## To do
Lay out all of the data below as a two-column CSV with the headers input and output, one row per entry. Put each text and its answer in a single quoted field, with line breaks replaced by spaces.

══════════

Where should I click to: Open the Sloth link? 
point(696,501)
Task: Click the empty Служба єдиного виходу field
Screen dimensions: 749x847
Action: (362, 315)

══════════

## Response below
input,output
"Where should I click to: Open the Sloth link?","point(696,501)"
"Task: Click the empty Служба єдиного виходу field Screen dimensions: 749x847","Action: (362, 315)"